**Exercise objective:** The lines to return are the one containing "How do I perform: Toggle" and all that follow it in the entries below, duplicated exactly and nothing else.

Start of Excerpted records

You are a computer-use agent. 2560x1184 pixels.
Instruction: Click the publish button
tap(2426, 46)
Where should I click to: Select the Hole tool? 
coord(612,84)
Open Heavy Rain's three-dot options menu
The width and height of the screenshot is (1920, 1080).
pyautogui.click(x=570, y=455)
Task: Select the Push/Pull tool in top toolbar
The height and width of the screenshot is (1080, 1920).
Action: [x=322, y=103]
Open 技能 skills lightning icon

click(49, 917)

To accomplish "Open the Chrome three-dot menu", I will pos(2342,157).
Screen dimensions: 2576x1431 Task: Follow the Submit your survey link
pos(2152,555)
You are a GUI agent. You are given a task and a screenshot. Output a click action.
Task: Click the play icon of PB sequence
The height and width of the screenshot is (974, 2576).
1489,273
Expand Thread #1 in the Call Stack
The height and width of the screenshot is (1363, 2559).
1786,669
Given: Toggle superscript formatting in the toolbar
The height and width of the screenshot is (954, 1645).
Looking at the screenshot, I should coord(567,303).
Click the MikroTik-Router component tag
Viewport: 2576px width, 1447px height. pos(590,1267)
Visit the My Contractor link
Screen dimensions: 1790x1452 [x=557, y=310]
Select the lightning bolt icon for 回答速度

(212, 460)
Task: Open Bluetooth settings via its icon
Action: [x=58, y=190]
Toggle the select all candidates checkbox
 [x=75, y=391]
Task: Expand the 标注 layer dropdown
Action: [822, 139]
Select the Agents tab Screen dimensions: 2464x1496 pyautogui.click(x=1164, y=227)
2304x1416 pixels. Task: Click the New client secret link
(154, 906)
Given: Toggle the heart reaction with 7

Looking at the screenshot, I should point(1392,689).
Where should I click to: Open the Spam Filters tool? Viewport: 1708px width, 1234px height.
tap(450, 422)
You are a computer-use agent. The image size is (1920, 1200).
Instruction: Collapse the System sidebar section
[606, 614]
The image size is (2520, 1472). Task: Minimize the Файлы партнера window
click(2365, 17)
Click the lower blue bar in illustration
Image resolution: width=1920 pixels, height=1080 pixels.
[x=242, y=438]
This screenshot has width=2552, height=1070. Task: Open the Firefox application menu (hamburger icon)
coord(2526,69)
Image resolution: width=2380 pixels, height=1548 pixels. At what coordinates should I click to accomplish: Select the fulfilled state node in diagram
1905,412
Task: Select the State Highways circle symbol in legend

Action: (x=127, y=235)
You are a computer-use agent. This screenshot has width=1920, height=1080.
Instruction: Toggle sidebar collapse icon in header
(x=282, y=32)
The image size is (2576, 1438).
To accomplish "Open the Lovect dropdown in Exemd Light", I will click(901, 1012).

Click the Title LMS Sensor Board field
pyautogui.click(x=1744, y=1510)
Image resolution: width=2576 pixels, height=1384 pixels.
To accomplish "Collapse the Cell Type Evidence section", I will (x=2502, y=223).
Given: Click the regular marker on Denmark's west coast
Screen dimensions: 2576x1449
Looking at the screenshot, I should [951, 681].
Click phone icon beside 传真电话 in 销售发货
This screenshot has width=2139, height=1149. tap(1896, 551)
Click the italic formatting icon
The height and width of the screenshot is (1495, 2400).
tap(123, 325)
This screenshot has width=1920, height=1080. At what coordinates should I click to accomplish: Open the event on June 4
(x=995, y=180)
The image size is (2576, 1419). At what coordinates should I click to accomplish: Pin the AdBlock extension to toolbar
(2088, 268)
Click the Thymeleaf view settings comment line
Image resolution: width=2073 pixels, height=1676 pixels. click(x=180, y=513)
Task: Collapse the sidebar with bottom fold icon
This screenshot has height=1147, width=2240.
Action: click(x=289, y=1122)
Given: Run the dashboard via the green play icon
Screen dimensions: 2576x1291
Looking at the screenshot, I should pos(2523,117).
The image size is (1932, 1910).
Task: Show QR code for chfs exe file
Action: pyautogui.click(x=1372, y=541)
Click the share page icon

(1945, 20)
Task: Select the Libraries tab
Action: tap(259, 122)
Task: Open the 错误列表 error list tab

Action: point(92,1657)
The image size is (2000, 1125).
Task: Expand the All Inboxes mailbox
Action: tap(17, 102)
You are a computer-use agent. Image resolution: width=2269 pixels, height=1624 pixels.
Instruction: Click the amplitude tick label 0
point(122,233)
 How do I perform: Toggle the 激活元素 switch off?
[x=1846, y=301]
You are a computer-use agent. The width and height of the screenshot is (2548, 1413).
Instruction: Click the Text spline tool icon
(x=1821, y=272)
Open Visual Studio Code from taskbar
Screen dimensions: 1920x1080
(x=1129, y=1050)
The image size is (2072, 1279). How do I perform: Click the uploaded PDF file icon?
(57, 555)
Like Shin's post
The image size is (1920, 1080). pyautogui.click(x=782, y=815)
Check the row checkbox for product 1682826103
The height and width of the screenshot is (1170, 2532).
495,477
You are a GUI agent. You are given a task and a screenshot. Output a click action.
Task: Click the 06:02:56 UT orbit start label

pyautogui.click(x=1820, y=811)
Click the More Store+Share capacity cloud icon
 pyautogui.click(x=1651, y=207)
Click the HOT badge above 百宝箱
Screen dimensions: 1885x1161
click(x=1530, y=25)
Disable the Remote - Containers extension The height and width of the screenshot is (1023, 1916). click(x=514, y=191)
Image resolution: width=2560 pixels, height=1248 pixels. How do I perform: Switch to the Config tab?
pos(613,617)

End of Excerpted records

**Result:**
 How do I perform: Toggle the 激活元素 switch off?
[x=1846, y=301]
You are a computer-use agent. The width and height of the screenshot is (2548, 1413).
Instruction: Click the Text spline tool icon
(x=1821, y=272)
Open Visual Studio Code from taskbar
Screen dimensions: 1920x1080
(x=1129, y=1050)
The image size is (2072, 1279). How do I perform: Click the uploaded PDF file icon?
(57, 555)
Like Shin's post
The image size is (1920, 1080). pyautogui.click(x=782, y=815)
Check the row checkbox for product 1682826103
The height and width of the screenshot is (1170, 2532).
495,477
You are a GUI agent. You are given a task and a screenshot. Output a click action.
Task: Click the 06:02:56 UT orbit start label

pyautogui.click(x=1820, y=811)
Click the More Store+Share capacity cloud icon
 pyautogui.click(x=1651, y=207)
Click the HOT badge above 百宝箱
Screen dimensions: 1885x1161
click(x=1530, y=25)
Disable the Remote - Containers extension The height and width of the screenshot is (1023, 1916). click(x=514, y=191)
Image resolution: width=2560 pixels, height=1248 pixels. How do I perform: Switch to the Config tab?
pos(613,617)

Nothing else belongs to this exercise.